# Your instructions:
Output every item below line for line, without any changes, and leave the pictures out.

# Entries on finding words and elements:
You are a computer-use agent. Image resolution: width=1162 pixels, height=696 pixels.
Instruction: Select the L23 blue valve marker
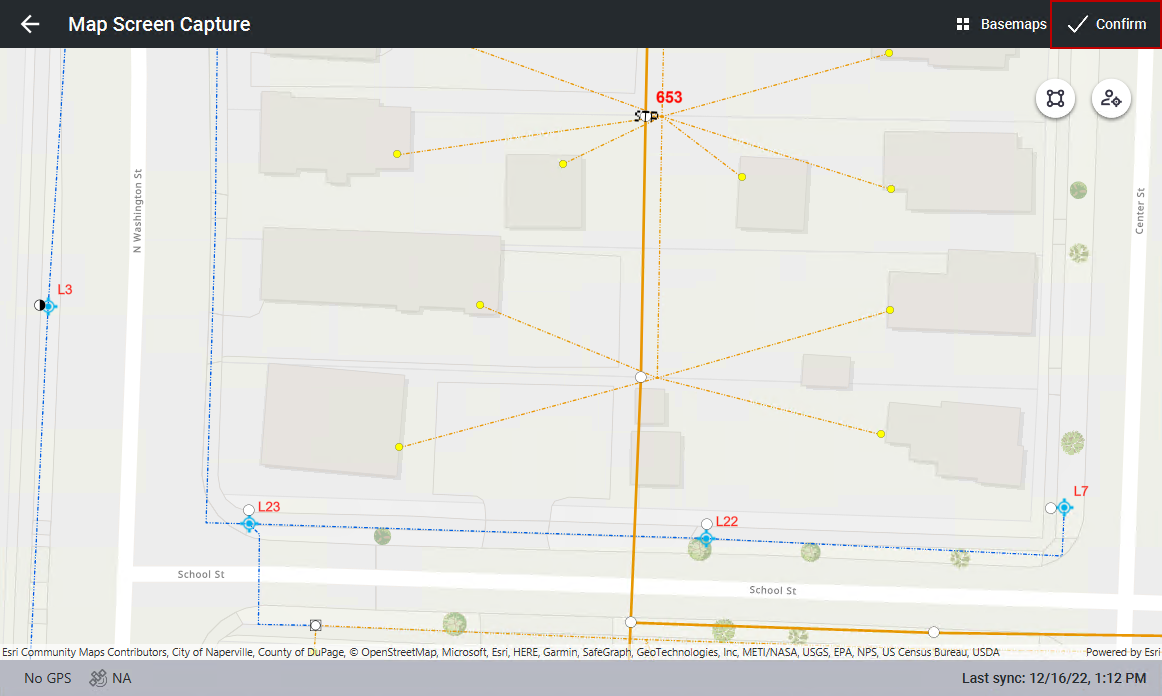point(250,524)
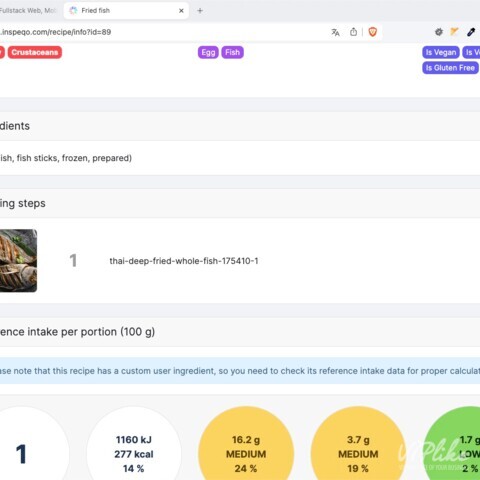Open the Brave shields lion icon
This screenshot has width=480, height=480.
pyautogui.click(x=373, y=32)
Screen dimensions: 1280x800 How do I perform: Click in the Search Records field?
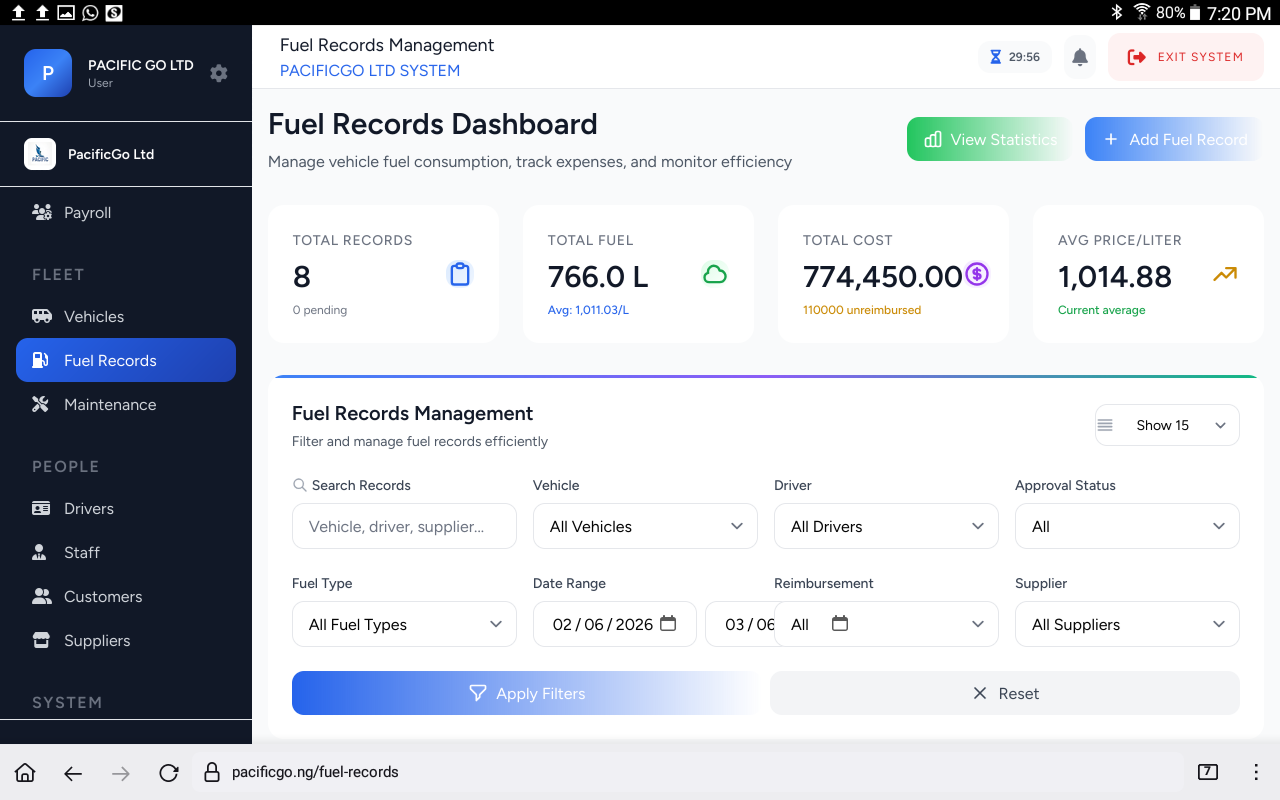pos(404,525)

# Expected answer:
You are a computer-use agent. Image resolution: width=1162 pixels, height=696 pixels.
Instruction: Select the L23 blue valve marker
point(250,524)
Open the Brave shields lion icon
This screenshot has width=480, height=480.
pyautogui.click(x=373, y=32)
Screen dimensions: 1280x800 How do I perform: Click in the Search Records field?
pos(404,525)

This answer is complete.